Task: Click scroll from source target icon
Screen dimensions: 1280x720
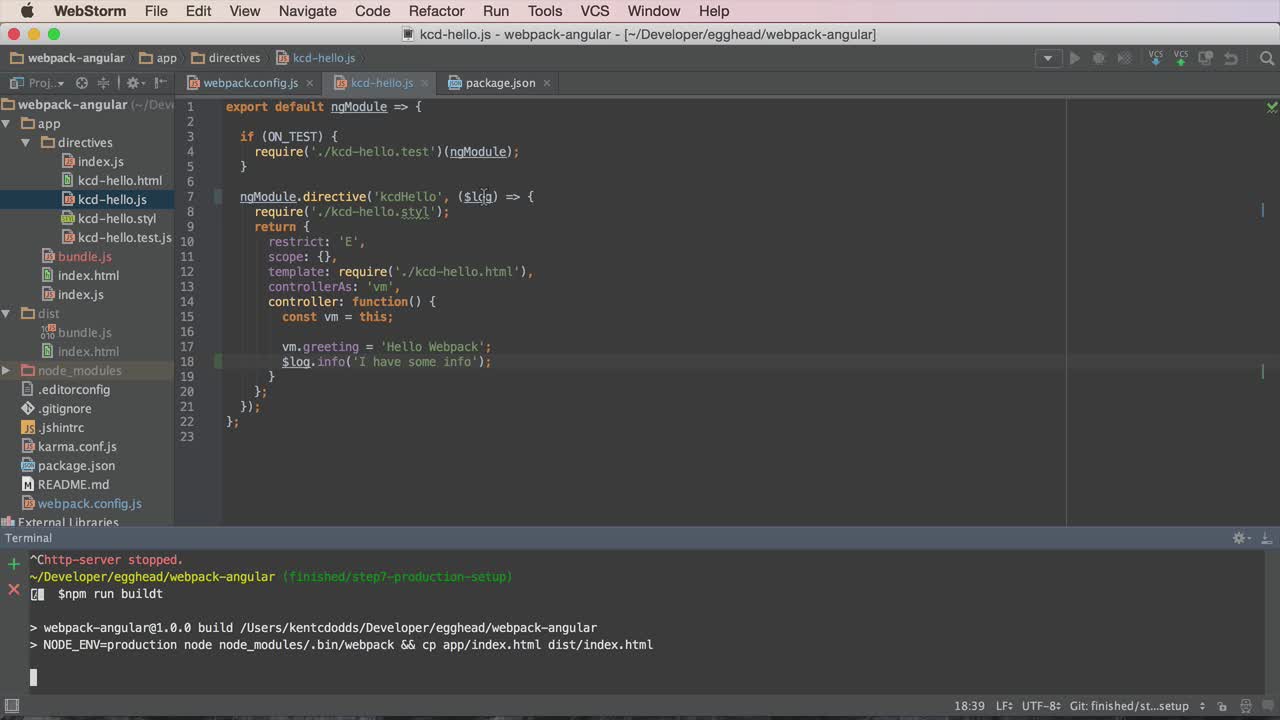Action: coord(82,83)
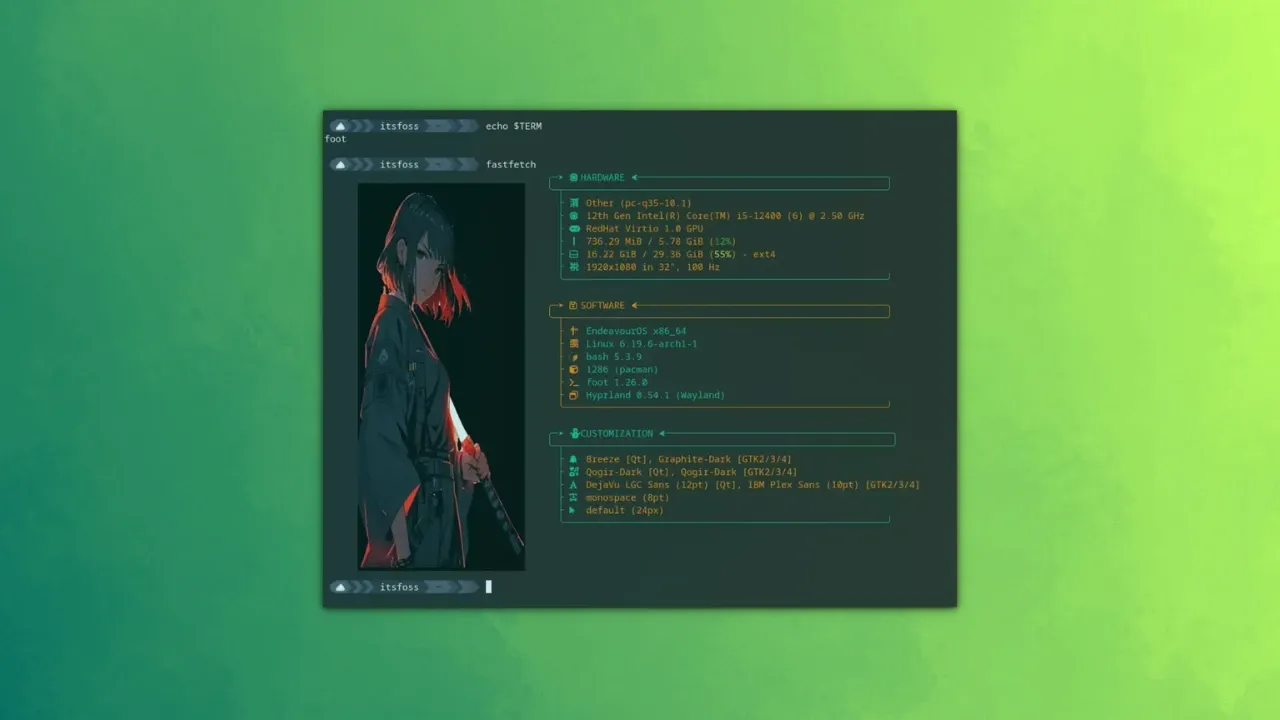This screenshot has width=1280, height=720.
Task: Select the display icon beside 1920x1080 resolution
Action: [573, 267]
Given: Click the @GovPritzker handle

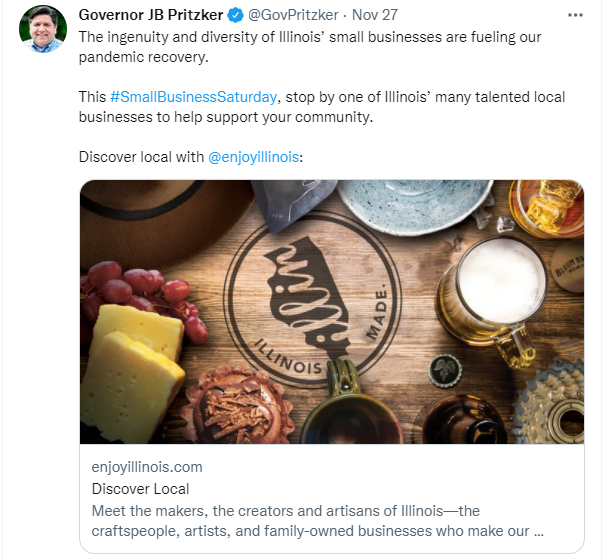Looking at the screenshot, I should [x=293, y=16].
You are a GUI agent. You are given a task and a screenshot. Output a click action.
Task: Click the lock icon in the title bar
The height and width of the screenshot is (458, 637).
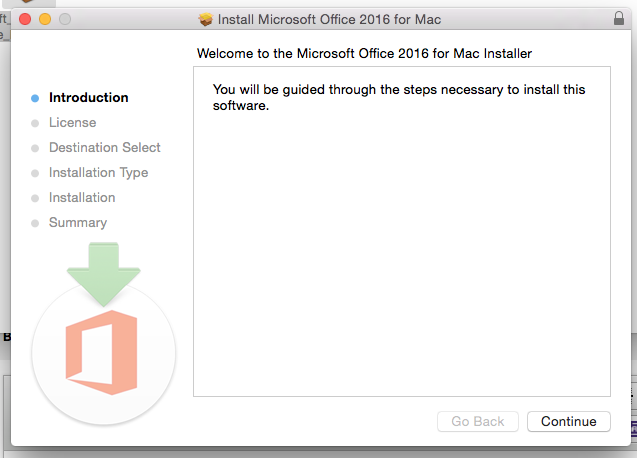[x=617, y=19]
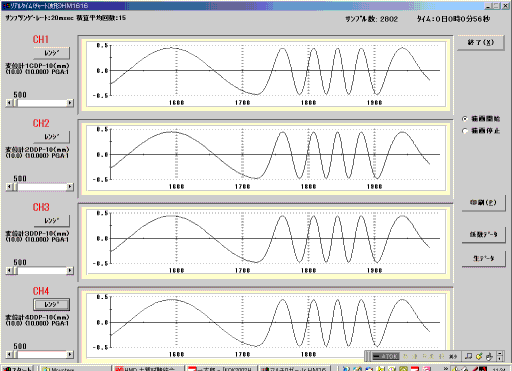The height and width of the screenshot is (371, 512).
Task: Click the CH3 range (レンジ) button
Action: click(x=52, y=221)
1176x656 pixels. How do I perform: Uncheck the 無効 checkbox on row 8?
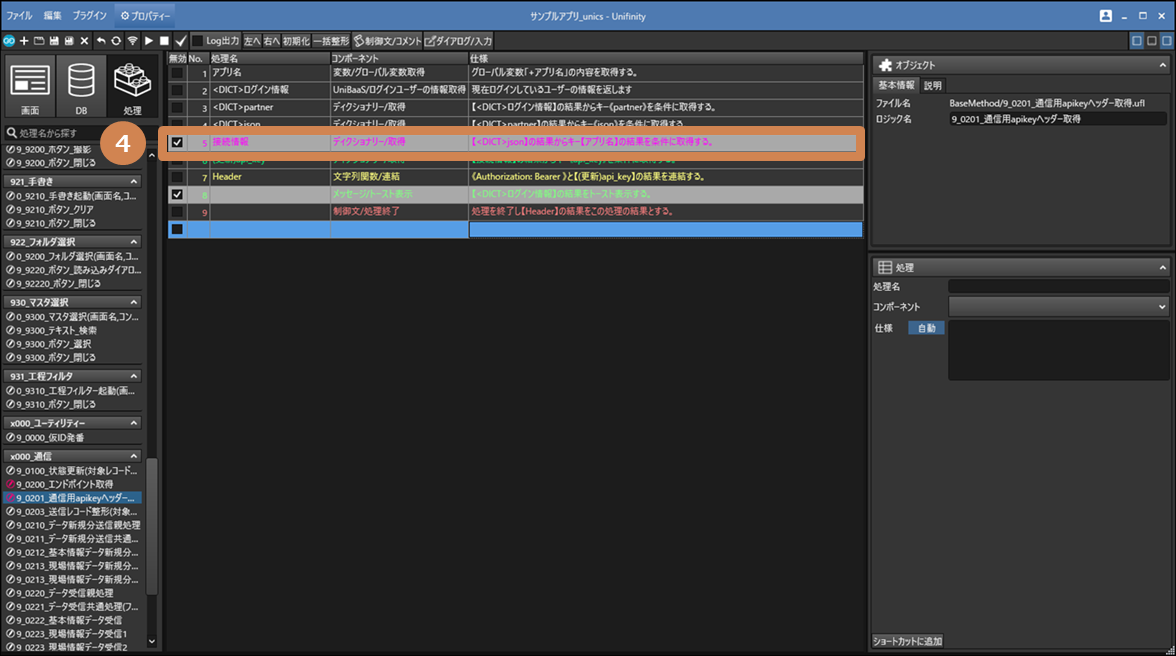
************
▶ _Aim of the task_: Your answer must be exactly the lines from the one with "Given: Click the @GovPritzker handle" through the final line of the data, with no pictures in it.

▶ _Output of the task_:
Given: Click the @GovPritzker handle

Looking at the screenshot, I should [x=293, y=16].
You are a GUI agent. You are given a task and a screenshot. Output a click action.
Task: Click the lock icon in the title bar
The height and width of the screenshot is (458, 637).
[x=617, y=19]
The height and width of the screenshot is (371, 512).
Task: Click the CH3 range (レンジ) button
Action: click(x=52, y=221)
1176x656 pixels. How do I perform: Uncheck the 無効 checkbox on row 8?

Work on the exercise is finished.